Wednesday, October 29, 2025

Open slides in new tab →

Roadmap to the Midterm!

Last Week (Oct 22): Evaluating Hypotheses for Point Data
Today (Oct 29): Evaluating Hypotheses for Areal Data
In-Class Midterm (Nov 5): Basically a “mini-homework” on Spatial Data Science unit (same topics as on HW3)!

Code

source("../dsan-globals/_globals.r")
set.seed(6805)
library(tidyverse) |> suppressPackageStartupMessages()
library(sf) |> suppressPackageStartupMessages()
library(spatstat) |> suppressPackageStartupMessages()
library(mdthemes) |> suppressPackageStartupMessages()
library(mapview) |> suppressPackageStartupMessages()
library(leaflet) |> suppressPackageStartupMessages()

The Point of All This: Null Models via Base Rates!

Null Models

Given an intensity function, we can compute a bunch of simulated point patterns (inhomogeneous Poisson Point Process)…
How does an observed point pattern differ from the simulated point patterns?

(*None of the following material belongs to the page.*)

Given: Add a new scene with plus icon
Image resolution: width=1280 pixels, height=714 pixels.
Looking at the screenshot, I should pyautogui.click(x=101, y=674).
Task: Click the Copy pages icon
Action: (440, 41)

Constant Risk Hypothesis: Motivation

Here is a (fictional) map of flu cases in the US “Midwest”
Are people in Chicago and Detroit equally “at risk”?

Code

library(mapview) |> suppressPackageStartupMessages()
city_df <- tibble::tribble(
  ~city, ~lon, ~lat, ~pop,
  "Chicago", 41.950567516553896, -87.93011127491978, 2746388,
  "Detroit", 42.45123004999075, -83.18402319217698, 631524
)
city_sf <- sf::st_as_sf(
  city_df,
  coords = c("lat", "lon"),
  crs=4326
)
city_buf_sf <- city_sf |> sf::st_buffer(20000)
city_cases_sf <- city_buf_sf |> sf::st_sample(size=rep(10,2)) |> sf::st_as_sf()
city_cases_sf$city <- "Detroit (10 Cases)"
city_cases_sf[1:10, 'city'] <- "Chicago (10 Cases)"
city_cases_sf$sample <- "Flu"
mapview(city_cases_sf, zcol="city")

Constant Risk Hypothesis: Base Rates

	Chicago	Detroit
Population	2,746,388	631,524

Code

library(leaflet) |> suppressPackageStartupMessages()
library(leaflet.extras2) |> suppressPackageStartupMessages()
city_pop_sf <- city_buf_sf |> sf::st_sample(size=c(16, 4)) |> sf::st_as_sf()
city_pop_sf$city <- "Detroit"
city_pop_sf[1:16, 'city'] <- "Chicago"
city_pop_sf$sample <- "People"
city_combined_sf <- bind_rows(city_cases_sf, city_pop_sf)
# mapview(city_combined_sf, zcol="city", marker="sample")
Flu = makeIcon(
    "https://upload.wikimedia.org/wikipedia/commons/thumb/c/c3/Maki2-danger-24.svg/240px-Maki2-danger-24.svg.png",
    "https://upload.wikimedia.org/wikipedia/commons/thumb/c/c3/Maki2-danger-24.svg/24px-Maki2-danger-24.svg.png",
    20,
    20
)
People = makeIcon(
  "https://upload.wikimedia.org/wikipedia/commons/thumb/e/ef/Maki2-pitch-24.svg/24px-Maki2-pitch-24.svg.png",
  "https://upload.wikimedia.org/wikipedia/commons/thumb/e/ef/Maki2-pitch-24.svg/24px-Maki2-pitch-24.svg.png",
  20,
  20
)

city_combined_sf$r <- ifelse(city_combined_sf$sample == "Flu", 0, 4)
city_flu_sf <- city_combined_sf |> filter(sample == "Flu")
city_ppl_sf <- city_combined_sf |> filter(sample == "People")
leaflet(city_flu_sf) |>
  addProviderTiles("CartoDB.Positron") |>
  addMarkers(data=city_flu_sf, icon = Flu) |>
  addMarkers(data=city_ppl_sf, icon = People)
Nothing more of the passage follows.